(46c) On the Inherent Robustness of Suboptimal Economic Model Predictive Control | AIChE

(46c) On the Inherent Robustness of Suboptimal Economic Model Predictive Control

Authors 

Rawlings, J. B., University of Wisconsin-Madison



One of the primary purposes of plant operation is profitability. For continuous processes, this goal has traditionally been achieved by conducting economic optimization at steady state and using tracking controllers to dynamically guide the plant to this steady state. The most popular methodology for tracking control in large plants is model predictive control (MPC). MPC uses a dynamic plant model to predict plant behavior over a finite time horizon and minimizes the deviation of the plant state from the target steady state, subject to constraints on the process inputs and outputs, but without regard for economic information.

Recently, however, increasing attention is being paid to dynamic economic optimization. This trend is being driven by several factors, among them dynamically varying economic objectives, such as time of day electricity pricing, and improving technological and modeling capabilities. One method to implement dynamic economic optimization is to consider the model predictive control methodology used for the dynamic regulation problem, but replace the MPC objective function with a function representing the plant's economics. The resulting controller is termed an economic model predictive controller (EMPC) and has been the subject of significant recent research [1].

The nominal stability of economic model predictive control has been proven for formulations with several kinds of terminal set constraints [2] or a sufficiently long horizon [3], for systems that are (economically) optimally operated at steady state. While these nominal stability results give some confidence to the application of economic model predictive control, any realistic control implementation will involve process disturbances and measurement noise. Furthermore, dynamic economic optimization problems are near universally nonlinear and nonconvex, meaning that optimization algorithms may converge to a local minimum, or may not even converge at all within a specified time limit. Algorithms allowing the model predictive controller to return a non-optimal input are referred to as suboptimal model predictive control. It is known that the nominal, suboptimal model predictive control law is inherently robust with respect to disturbances [4]. It is therefore natural to ask what the robustness properties of the nominal, suboptimal economic model predictive control law are.

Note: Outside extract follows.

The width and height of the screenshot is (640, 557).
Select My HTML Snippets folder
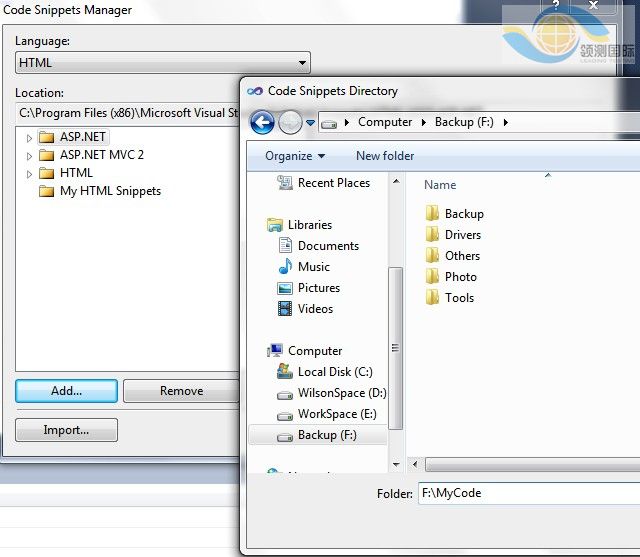pos(110,191)
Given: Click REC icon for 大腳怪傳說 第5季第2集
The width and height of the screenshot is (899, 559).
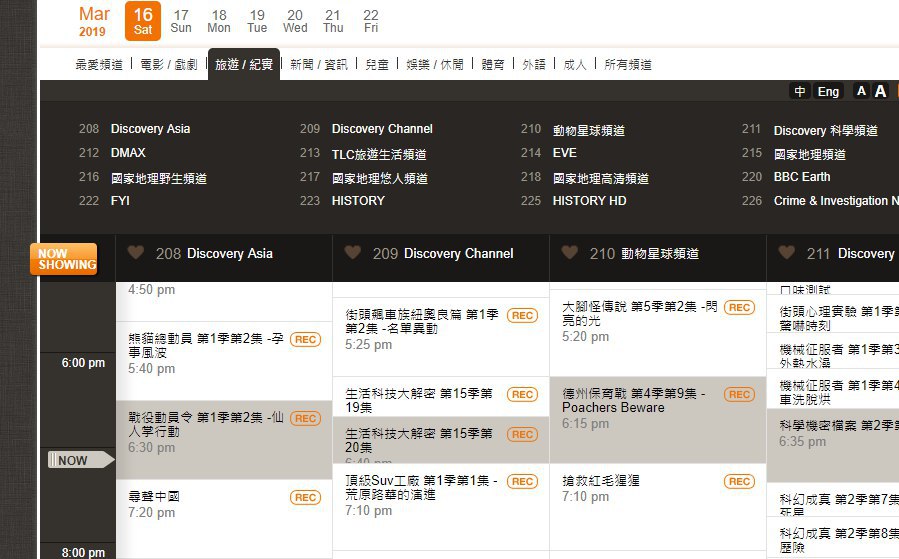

To investigate these issues, we consider in this talk discrete time nonlinear systems with bounded additive process disturbances and measurement errors. First, we construct an appropriate terminal cost, terminal set and terminal control law for the economic problem. Next, we require that the optimization algorithm produces a nominally feasible input trajectory with objective value no worse than the warm start at each time step. Given any feasible input sequence for initialization, we show that it is possible to maintain closed-loop feasibility without any online optimization by constructing a warm start for the MPC optimization problem appropriately at each sample time. Furthermore, we describe the set of initial states under which economic model predictive control is robustly asymptotically stable, which is equivalent to input to state stability when considering the process disturbances and measurement errors as inputs. The conclusion of the theoretical analysis is that, given several assumptions on the model and cost functions, suboptimal EMPC has the same robustness properties as optimal MPC.

Finally, these theoretical results are confirmed with a simulation study of a continuous nonlinear polymerization reactor. We show that the suboptimal economic model predictive controller stabilizes the nominal system at the optimal steady state, and when the system is disturbed, the suboptimal controller guides the system to an invariant set centered at the optimal steady state whose size shrinks to zero as the magnitude of the disturbances shrink to zero. The economic performance of the controller increases as more optimization is allowed. These results give support to the general practice of using the nominal, suboptimal economic control law in real systems with bounded disturbances.

References

[1] J. B. Rawlings, D. Angeli, and C. Bates. Fundamentals of economic model predictive control. In IEEE Conference on Decision and Control (CDC), pages 3851-3861, Maui, HI, December 2012.

[2] R. Amrit, J. B. Rawlings, and D. Angeli. Economic optimization using model predictive control with a terminal cost. Annual Rev. Control, 35:178-186, 2011.

[3] L. Grüne. Economic receding horizon control without terminal constraints, Automatica, 49(3):725-734, March 2013.

[4] G. Pannocchia, J. B. Rawlings, S. J. Wright. Conditions under which suboptimal nonlinear MPC is inherently robust. Systems & Control Letters, 60(9):747-755, September 2011.